MST PPL HV LTTL DFFCLTY N RDNG THS SNTNC
That statement, sans vowels, is Claude Shannon‘s example of how information can often be left out of an English sentence without degrading your ability to read it. Shannon, famous as the father of information theory, used various measures to calculate that English is roughly 50% redundant. This may sound wasteful, but Shannon’s information theory is the very tool that tells us that redundancy is useful for rejecting errors, as when you are listening to a conversation in a noisy room.
Google Scribe is a new tool that uses statistics to help you write. It’s like a super-powered spell checker: an about-to checker, as in “here’s what I think you’re about to type.” Here’s how it works. Because Google knows everything, it knows what you’re about to type. Or actually, it’s more like this. Because Google has seen everything written in English so far, and because you’re such a staggeringly unoriginal writer, it’s not hard to guess what you’re going to say. In other words, it may feel like magic, but it’s not magic. You’re just boring. Sorry.
Here’s a sentence I tried to type: “Claude Shannon showed that up to fifty percent of the characters in a typical English sentence are redundant.” That’s 109 characters, including spaces. I counted my keystrokes as I used Google Scribe and got 58 keystrokes, or 53% of the original length. Not bad.
Another fun game is to give it a starting letter and constantly accept the suggestion, just to see where it goes. Start with the letter I, and you get something like this: “In the case of these two types of information that is not appropriate for all users of the catalogue should also be noted that there is anything you would not believe.” Indeed.
If you use Google Scribe to write your term paper, should you cite it as a co-author? Perhaps it will just reach in and add itself.
My god-daughter is having her Bat Mitzvah soon and will be reading from a Torah without Niqqud (i.e. Hebrew consonants without diacritical marks for vowels). I was opining that a written language can be constructed in shorthand if the only people using it are native speakers, which is basically what Claude Shannon is saying about English for English speakers. I wonder how many of Alan’s students could interpret that sentence, or if they would feel like they needed the Niqqud. Maybe my god-daughter should get a portable scanner with Google Scribe Hebrew Edition for her reading.
I was going to mention Hebrew (and Arabic too, for that matter). Whether or not they can benefit from still further compression is something I’d like to know (only use every other consonant?).

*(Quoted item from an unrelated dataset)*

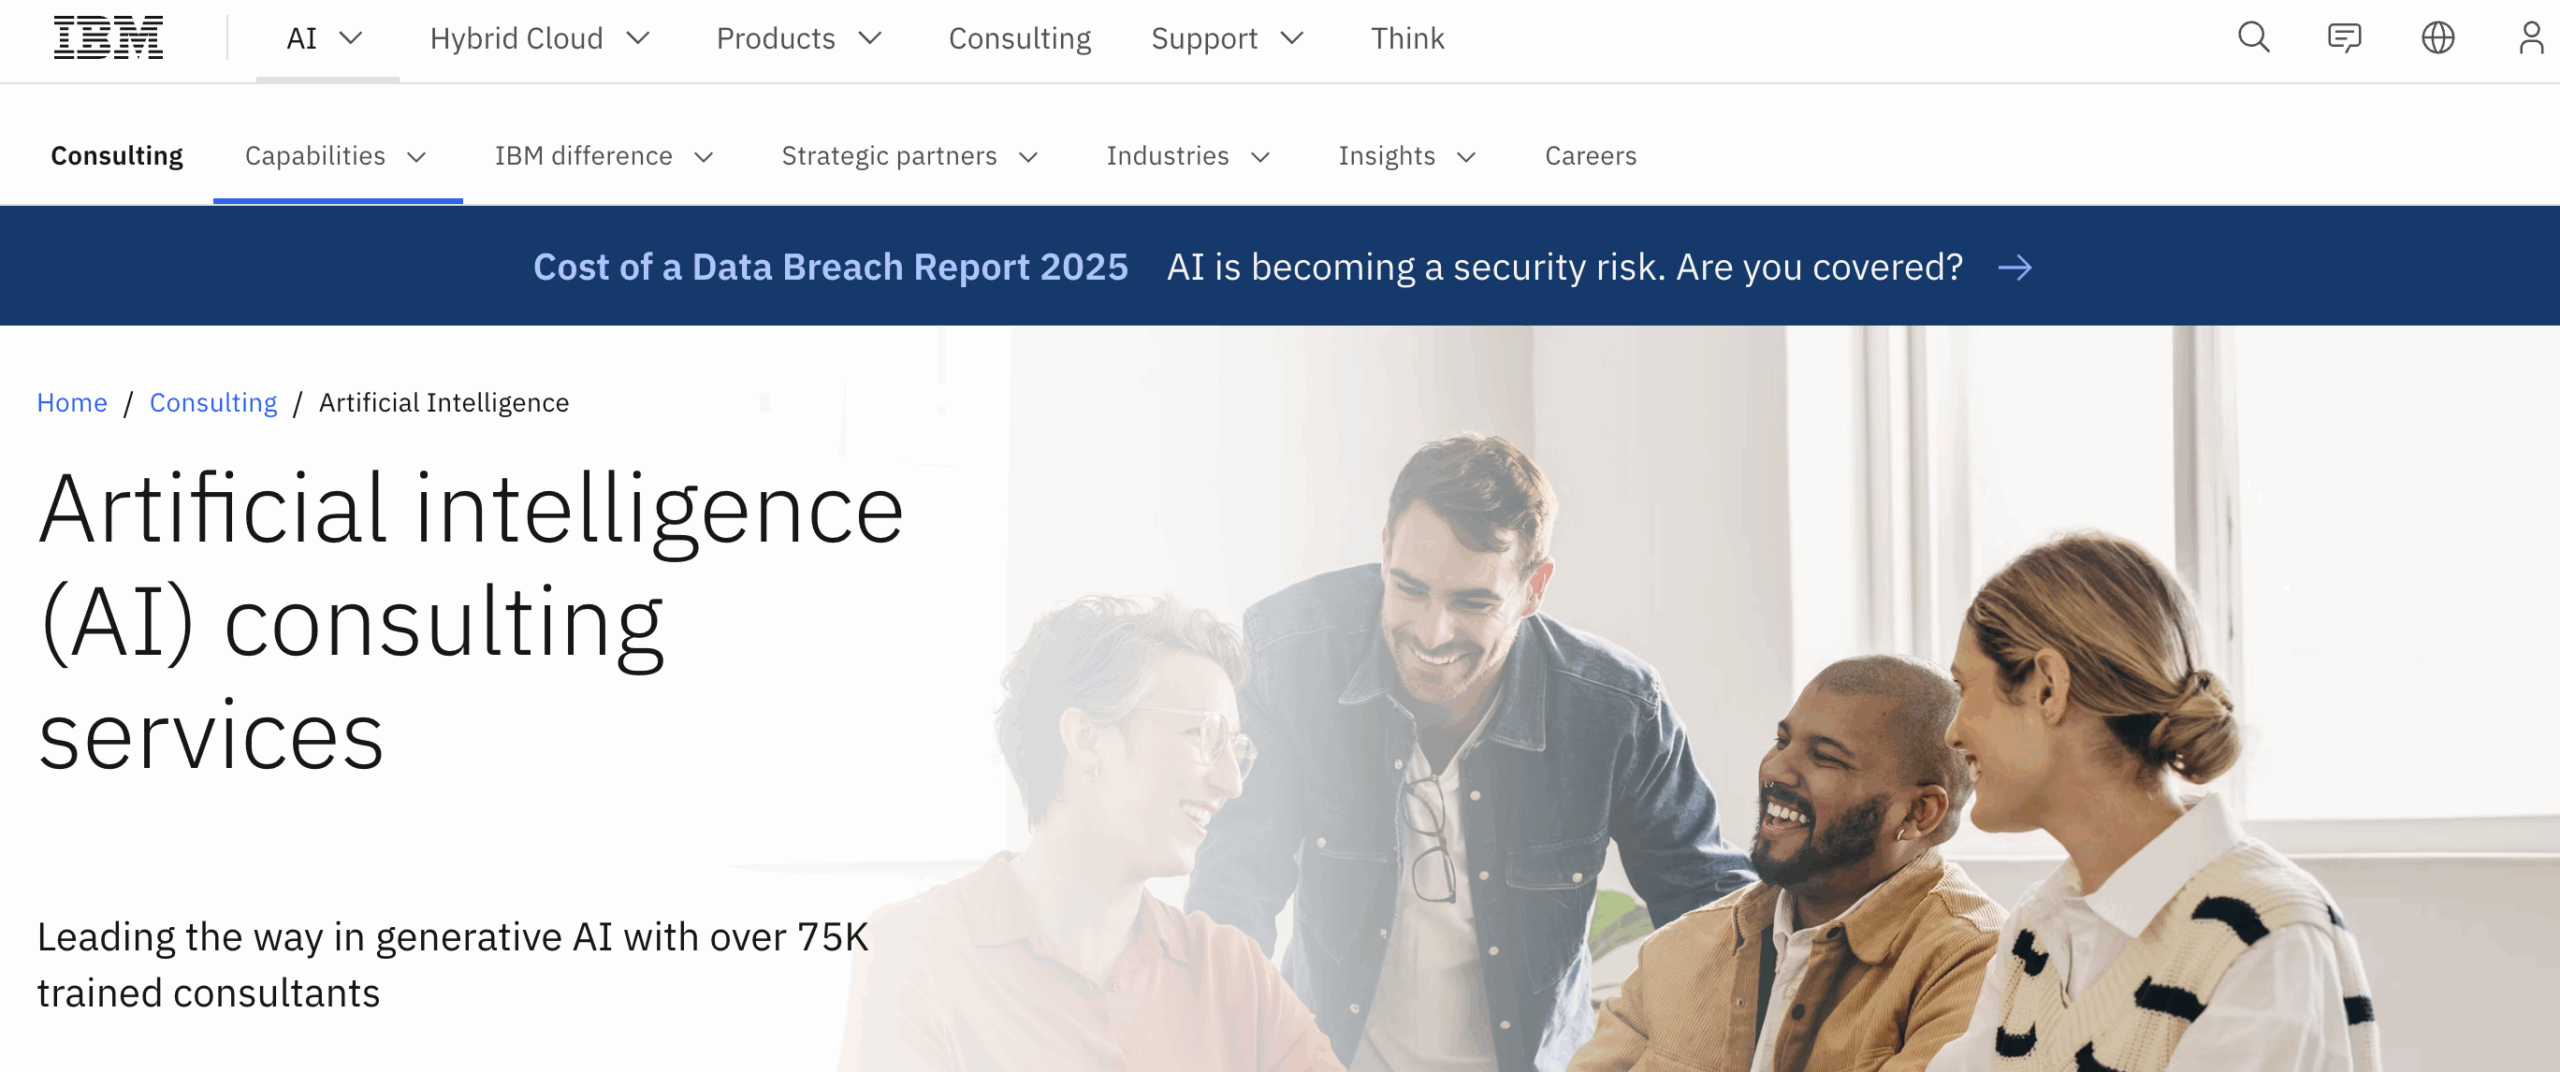This screenshot has width=2560, height=1072.
Task: Open the Products dropdown menu
Action: pyautogui.click(x=799, y=38)
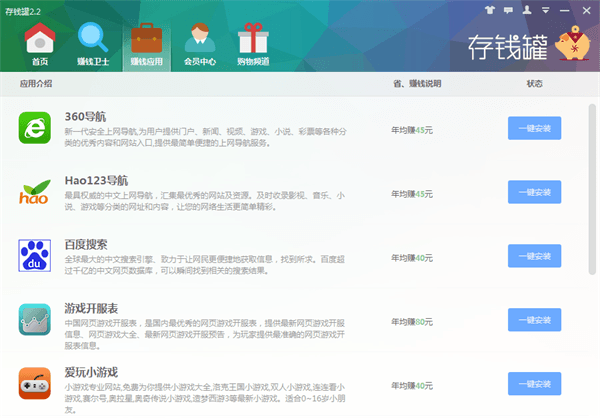Install 百度搜索 via 一键安装 button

Back to Google Scribe, by setting the sort to “S” for maximum expected saving of typing time, I was able to type “Now is the time for all good men to come to the aid of their country” in only 26 keystrokes, only 38% of the final keystroke count.
Ancient Punic also skipped vowels. I read about it because I have a book idea starring Hnnbl f Crthg. Y knw, th gy wth th lphnts.
Yes, maybe the name of God could be reduced to the digrammaton, YW! Hey, was that lightning?
“I had my first ho…”
Dangit, that was going to be “…hockey game of the season” but the word suggested was “homosexual”.
I guess that’s the risk one takes when all the English text on the Internet is the corpus.